§ YOUR GOAL
Starting at the line that contains "Where should I click to: Switch" and ending at the line that contains "Where should I click to: Click", output the data below as a Markdown table with the columns Row and Entry, one numbered row per line. Skip blank lines and leave the pictures out.
BEGIN SUPPLIED RECORDS
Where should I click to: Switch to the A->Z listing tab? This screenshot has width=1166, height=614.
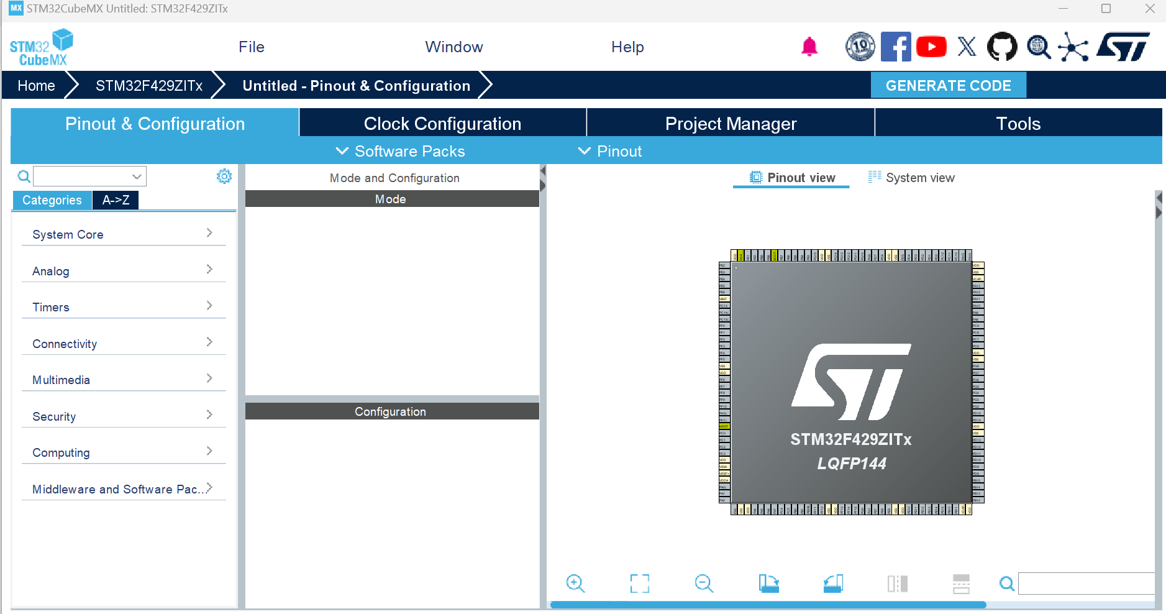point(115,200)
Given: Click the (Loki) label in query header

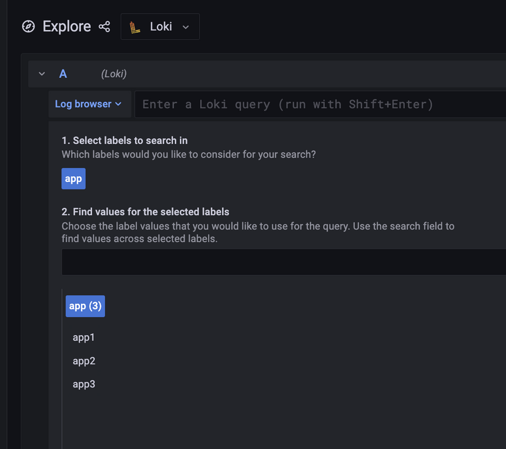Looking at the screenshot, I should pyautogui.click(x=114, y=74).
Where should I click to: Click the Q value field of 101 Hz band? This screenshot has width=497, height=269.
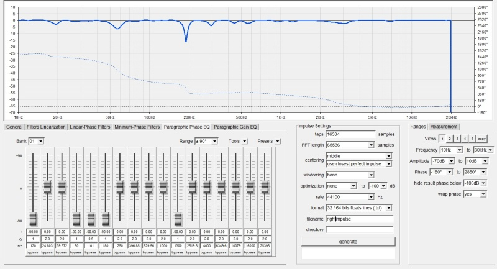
END SUPPLIED RECORDS
BEGIN SUPPLIED RECORDS
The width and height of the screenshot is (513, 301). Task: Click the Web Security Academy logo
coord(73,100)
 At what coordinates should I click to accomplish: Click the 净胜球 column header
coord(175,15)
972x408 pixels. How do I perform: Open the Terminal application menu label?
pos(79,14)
END SUPPLIED RECORDS
§ COMPLETE RESPONSE
| Row | Entry |
|---|---|
| 1 | Where should I click to: Switch to the A->Z listing tab? This screenshot has width=1166, height=614. |
| 2 | point(115,200) |
| 3 | Given: Click the (Loki) label in query header |
| 4 | Looking at the screenshot, I should pyautogui.click(x=114, y=74). |
| 5 | Where should I click to: Click the Q value field of 101 Hz band? This screenshot has width=497, height=269. |